By standardizing the metadata as new data arrives, workloads can be implemented behind a consistent interface, and can be easily deployed to listen for upstream availability events and fire new events to downstream listeners.
Not only can heterogeneous workloads can be chained together via events, they can be:
- back-filled - a new workload (or version) can run against historical data
- replayed - a fixed workload can re-run over a range of data to correct for an error in place
- checked for gaps - missing data can be accounted for by walking the upstream dependencies
- enabled/disabled - trivially pause or restart event listening
- versioned - new versions of workloads can be deployed without interfering with existing production pipelines
- tested - either locally before deployment, or using our scenario tool, as part of a full pipeline
Where workloads:
- reformat data (say from text to parquet)
- repartition data for improved accessibility and performance (group the data by new partition keys)

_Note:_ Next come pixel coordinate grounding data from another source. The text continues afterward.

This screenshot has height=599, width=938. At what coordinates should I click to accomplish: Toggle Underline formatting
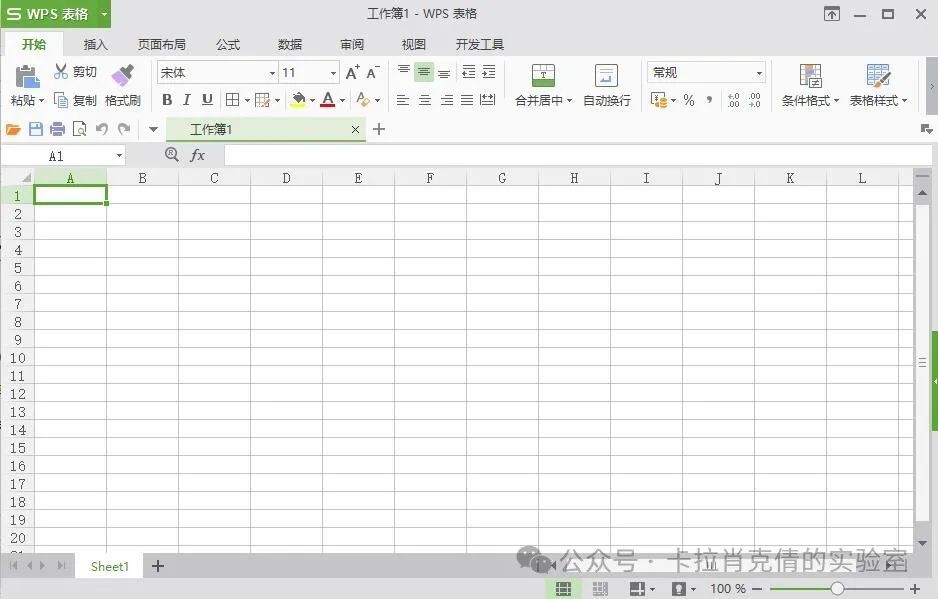(x=207, y=100)
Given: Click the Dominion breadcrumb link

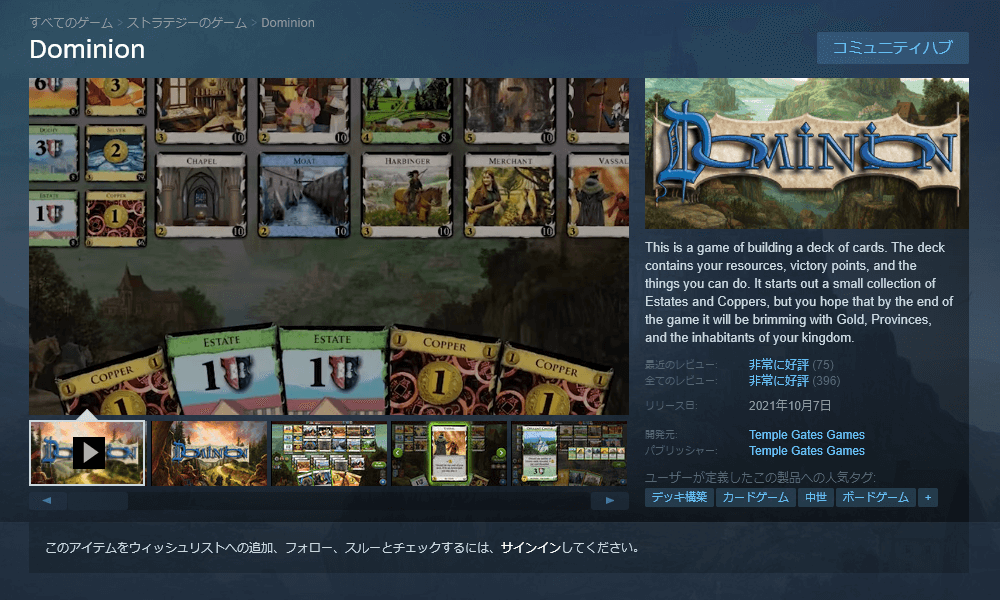Looking at the screenshot, I should (288, 22).
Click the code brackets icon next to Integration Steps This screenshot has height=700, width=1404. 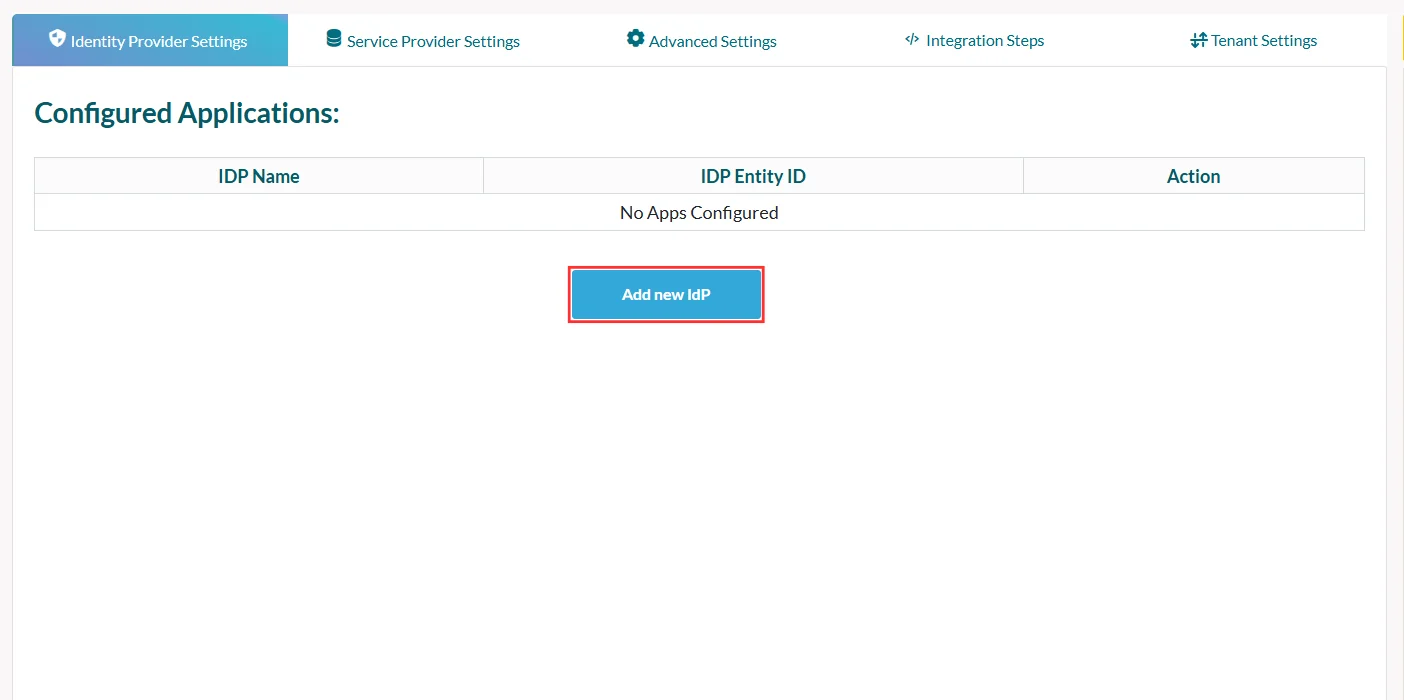911,39
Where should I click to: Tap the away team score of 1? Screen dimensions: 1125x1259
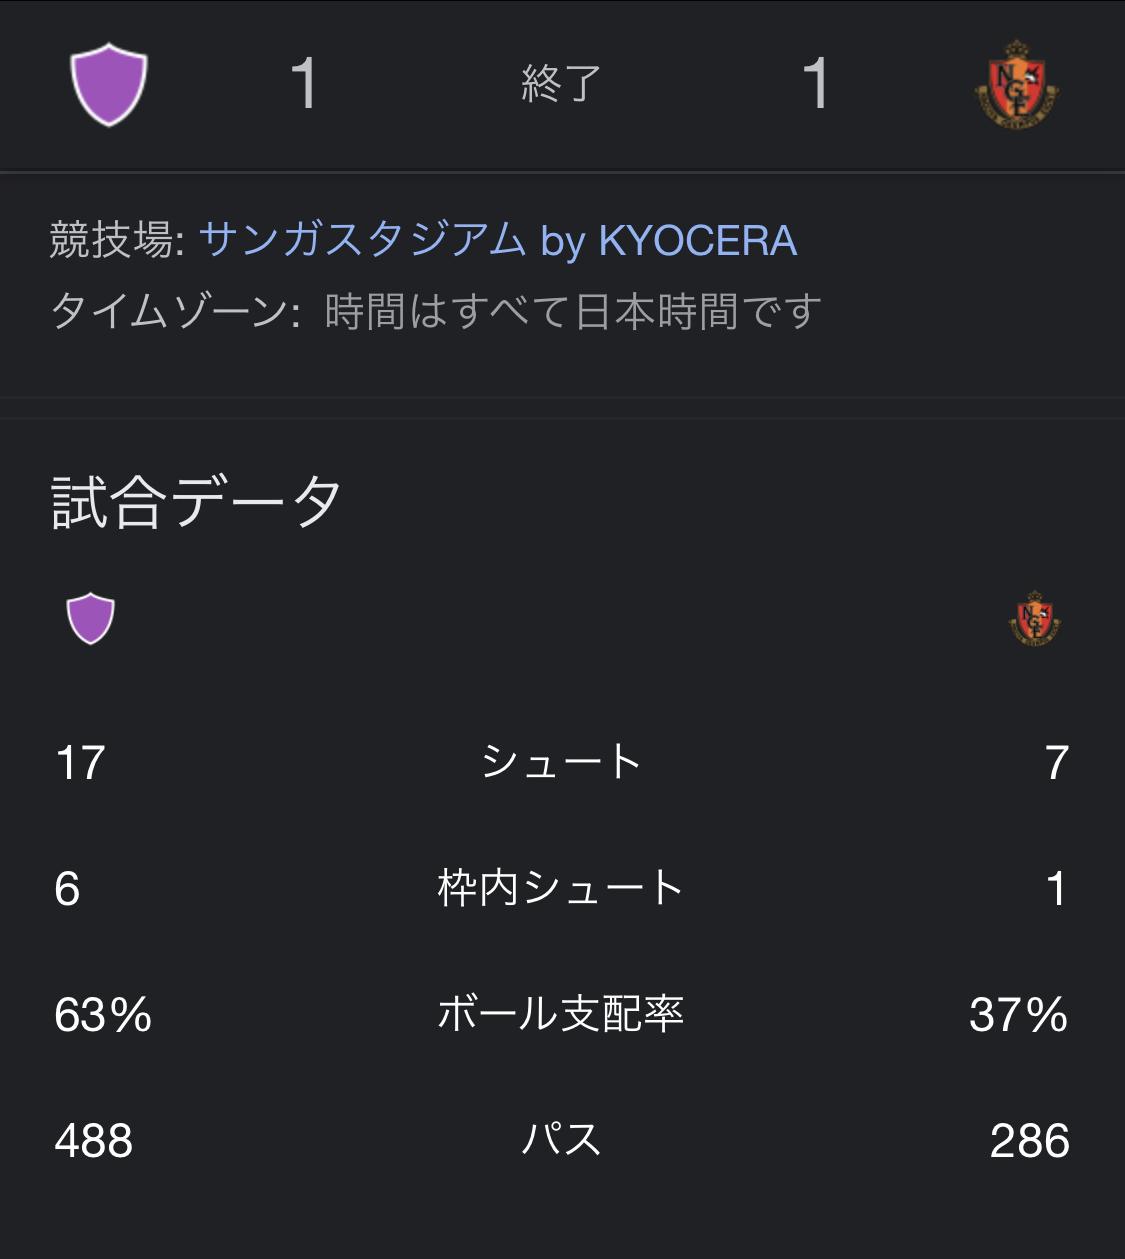click(x=816, y=83)
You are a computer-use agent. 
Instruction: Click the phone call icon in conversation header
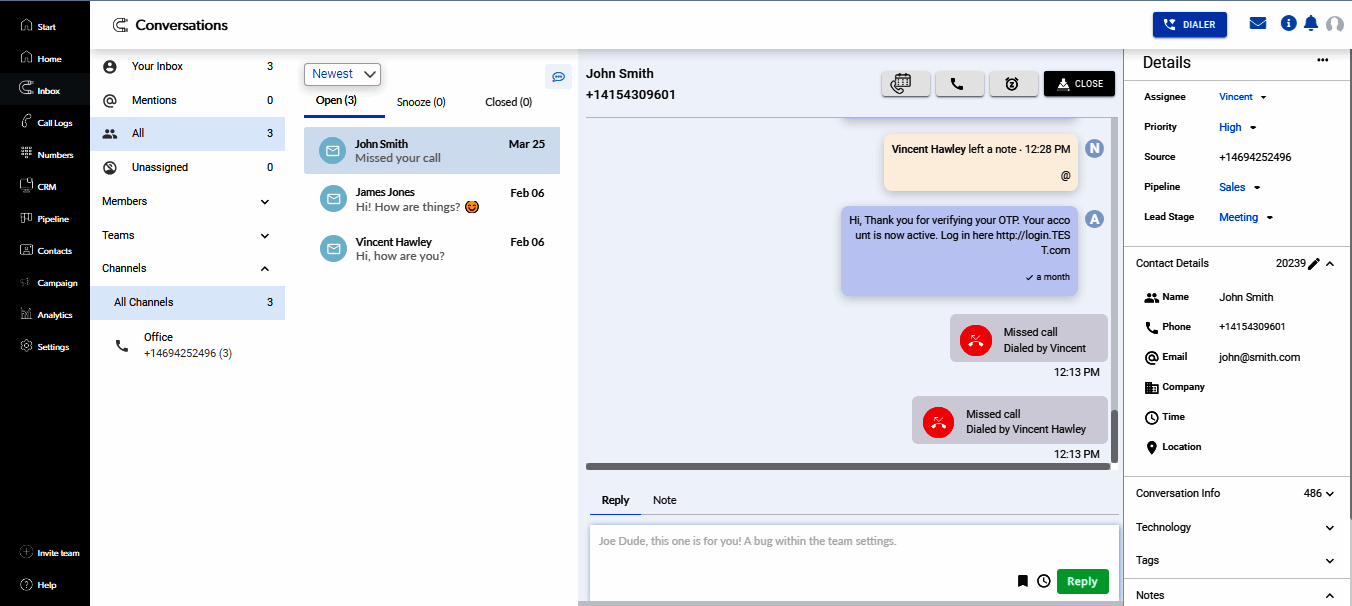[x=959, y=84]
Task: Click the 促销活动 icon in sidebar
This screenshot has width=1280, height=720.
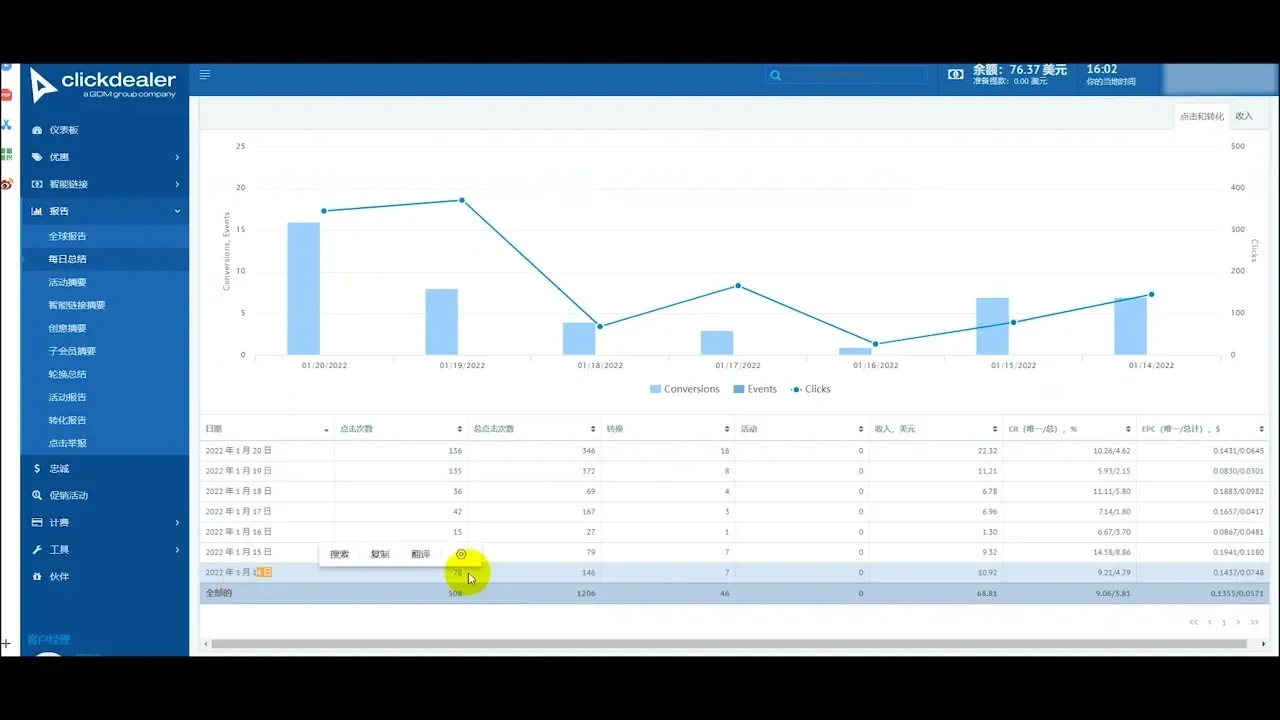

- perform feature extraction via custom code
- execute training and validation (via custom Python or simply calling SageMaker)
- enforce GDPR (privacy) compliance (via identity tokenization and retention)
And can be implemented as:
- Docker images (Python, Java, Node, etc)
- Serverless functions (Python, Java, Node, etc)
- Native services (AWS SageMaker, AWS Athena, AWS Glue, etc.)
Where the intent isn't to have functional parity across substrates, but to ease secure and reliable interoperability between them.
Currently supported cloud substrates:
- AWS
See: https://docs.clusterless.io/guide/1.0-wip/install-quickstart.html
cls --help
Usage: cls [-hVv] [--output=<format>] [-D=<String=String>]...
[-P=<providerNames>]... [COMMAND]
-D, --property=<String=String>
Optional key=value properties, will be passed down.
-h, --help Show this help message and exit.
--output=<format> Print results using given format.
Values: table, json, csv, tsv (default: table)
-P, --providers=<providerNames>
Provider substrates to target.
-v, --verbose Specify multiple -v options to increase verbosity.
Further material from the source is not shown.